I have certainly changed over this year and my relationships with people around me have changed. My Groton friends and I are still close, Anne was right, we can't ever lose the connection that we had from sharing our Groton experience. Distance separates us: some of us are in DC, Cleveland, NYC or California but we will never truly be far apart, as terribly cliched as that sounds. I know if I pick up the phone to hear the voice of an old friend, we will be picking up exactly where we left off. We will understand that we have changed and grown, but inside of us there will always be a Groton girl aspiring for something great, aspiring for some archetypal notion of success that seemed so very intangible all those years ago.

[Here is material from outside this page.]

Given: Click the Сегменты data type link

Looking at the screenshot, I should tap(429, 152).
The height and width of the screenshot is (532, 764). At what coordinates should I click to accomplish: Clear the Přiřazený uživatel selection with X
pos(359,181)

We will be Marks' AP Biology class or Dr. Reyes' Latin 1 class for the rest of our lives. Although there were times when we slipped into desperation, our Groton memories for the most part, serve to pull us out of our slump and remind us that we are all survivors. We are built to overcome. We are built for success. We are built to fight the negativity within ourselves, society, our parents and everyone around us to attain a sense of permanent happiness with our lives. We crave a sense of completion that can only be obtained through an intense work ethic paired with appropriate amounts of relaxation and calmness.
But, there is a new person who I'm cultivating here. And I think that everyone has their own "college person" that they work on from the moment they set foot on their respective campuses. You begin to change the things you care about. You are more sure of what you want. Changing your mind about majors or minors is not necessarily a sign of being unsure, but really accepting what you were sure of all along. Collegiate persona become more confident in what they expect from other people as friends or in a relationship. We are still young and we are still confused or wrong about many things. There is some comfort in knowing that we are growing up and starting our lives properly. My goal is to end this year better than I started it and to start next year with the goal of making it even better and learning even more than I did during my first year.